A meeting of European environment experts yesterday had been expected to vote on a proposal by the European Commission to give a different default value to the tar sand, but the vote has now been postponed until December, after Britain lobbied to delay the vote.

In the nineties, Britain was labelled the dirty man of Europe by green campaigners due to its appalling environmental record.

It is beginning to act like that again. Yesterday it was joined by Estonia, which has carbon-intensive oil shale, together with other Eastern Europe states, which are also heavily reliant on fossil fuels.

Ironically the British Prime Minister David Cameron had argued that his coalition government would be greenest ever. But as a leading article in the Independent newspaper today reveals, this argument has shown to be “hollow”. Indeed the British Climate Change Secretary, Chris Huhne, will attack his own Chancellor, George Osborne, later today for threatening to abandon the Government’s green pledges.

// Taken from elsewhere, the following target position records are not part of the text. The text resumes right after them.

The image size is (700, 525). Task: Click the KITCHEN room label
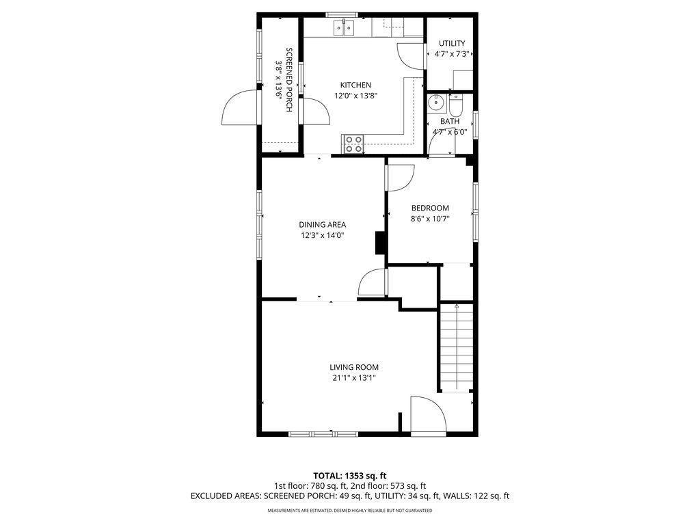point(355,85)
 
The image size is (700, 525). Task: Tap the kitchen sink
point(345,28)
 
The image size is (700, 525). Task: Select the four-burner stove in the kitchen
point(353,144)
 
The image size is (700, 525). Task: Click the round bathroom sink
point(435,103)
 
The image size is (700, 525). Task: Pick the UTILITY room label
point(452,43)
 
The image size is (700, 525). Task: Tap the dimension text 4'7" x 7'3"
point(451,54)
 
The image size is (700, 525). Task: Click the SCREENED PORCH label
point(289,80)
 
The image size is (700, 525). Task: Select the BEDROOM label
point(430,208)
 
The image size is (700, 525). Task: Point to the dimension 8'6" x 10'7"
point(430,219)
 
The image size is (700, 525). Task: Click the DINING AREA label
point(323,224)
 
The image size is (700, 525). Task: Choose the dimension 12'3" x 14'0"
point(323,235)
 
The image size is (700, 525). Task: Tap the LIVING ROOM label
point(354,367)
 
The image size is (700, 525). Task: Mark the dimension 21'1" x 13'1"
point(354,378)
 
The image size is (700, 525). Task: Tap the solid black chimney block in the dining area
point(380,243)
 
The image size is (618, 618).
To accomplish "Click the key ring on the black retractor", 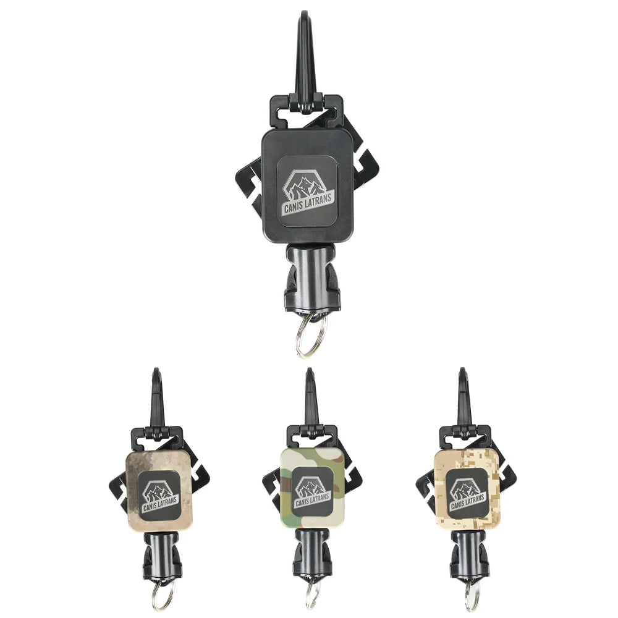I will pos(307,337).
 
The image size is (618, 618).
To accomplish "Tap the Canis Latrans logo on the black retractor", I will pos(308,191).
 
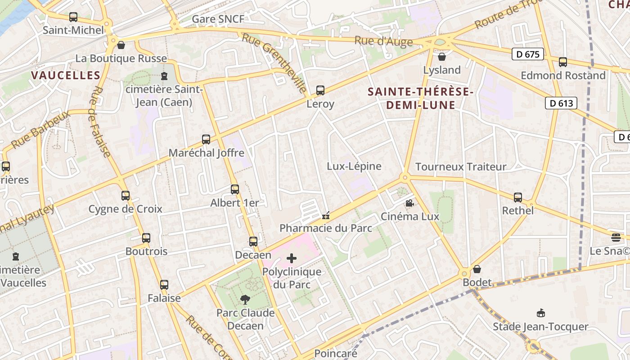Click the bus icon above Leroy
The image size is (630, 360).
pyautogui.click(x=320, y=90)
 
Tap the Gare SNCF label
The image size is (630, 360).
pyautogui.click(x=218, y=19)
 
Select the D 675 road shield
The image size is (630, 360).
pyautogui.click(x=528, y=54)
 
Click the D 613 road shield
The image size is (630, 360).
pyautogui.click(x=561, y=103)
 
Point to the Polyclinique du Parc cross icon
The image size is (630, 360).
pyautogui.click(x=292, y=258)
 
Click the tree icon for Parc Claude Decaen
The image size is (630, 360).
pyautogui.click(x=245, y=299)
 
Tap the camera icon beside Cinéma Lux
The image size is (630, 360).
pyautogui.click(x=410, y=203)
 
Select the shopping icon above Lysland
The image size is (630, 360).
pyautogui.click(x=442, y=57)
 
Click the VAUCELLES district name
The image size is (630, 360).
pyautogui.click(x=66, y=75)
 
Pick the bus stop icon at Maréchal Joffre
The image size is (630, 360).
pyautogui.click(x=206, y=140)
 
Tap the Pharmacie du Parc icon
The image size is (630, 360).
pyautogui.click(x=326, y=216)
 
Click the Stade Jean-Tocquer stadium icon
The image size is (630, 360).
pyautogui.click(x=540, y=313)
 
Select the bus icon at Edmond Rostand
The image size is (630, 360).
pyautogui.click(x=562, y=62)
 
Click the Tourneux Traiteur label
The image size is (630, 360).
pyautogui.click(x=461, y=167)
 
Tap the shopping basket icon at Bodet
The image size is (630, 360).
pyautogui.click(x=477, y=270)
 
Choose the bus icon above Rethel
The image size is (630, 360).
pyautogui.click(x=518, y=198)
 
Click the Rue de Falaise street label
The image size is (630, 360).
pyautogui.click(x=100, y=122)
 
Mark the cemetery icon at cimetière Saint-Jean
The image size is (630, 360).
pyautogui.click(x=164, y=76)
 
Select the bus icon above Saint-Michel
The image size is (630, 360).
pyautogui.click(x=73, y=18)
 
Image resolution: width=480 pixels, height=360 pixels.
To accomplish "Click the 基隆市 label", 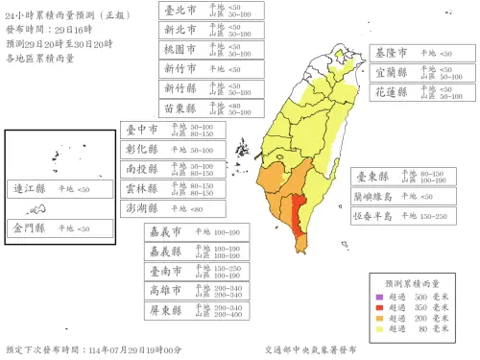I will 392,52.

“David Cameron’s claim to be the ‘greenest government’ lies in tatters after just 18 months,” argues the British shadow Energy and Climate Secretary, Caroline Flint. “From neutering the Green Investment Bank, to scrapping zero-carbon homes and undermining solar panels on schools, the Government’s old Tory ideas prevail at every turn. However green Chris Huhne tries to appear, we know that the true blues in Treasury undermine climate-change policies at every turn”.

And of course another way Britain is undermining the fight on climate change is backing the Canadians in their dirty fight to exploit the tar sands.

Britain is now seeking a flawed compromise that would not “single out oil sand or oil shale.” – ie that does not discriminate against all the dirty fossil fuels. Britain has also suggested a new methodology that would require “a mechanism to track crude from source to supplier.”

This is quite clearly a delaying tactic  –  as a clear, concise methodology has already been comprehensively worked out.  The science is clear but Britain and Canada are acting like the tobacco industry in trying to argue that the science is not settled.

Last week, Canada’s Natural Resources Minister,  Joe Oliver announced that he had sent a letter to the EU’s Commissioner for Energy, Günther Oettinger, in which he stated that there was no credible scientific evidence to categorizes oil sands crude as a separate ‘feedstock.’

In doing so Oliver is deliberately ignoring the overwhelming scientific evidence that suggest otherwise.

It is what would be called undiplomatically, a blatant lie.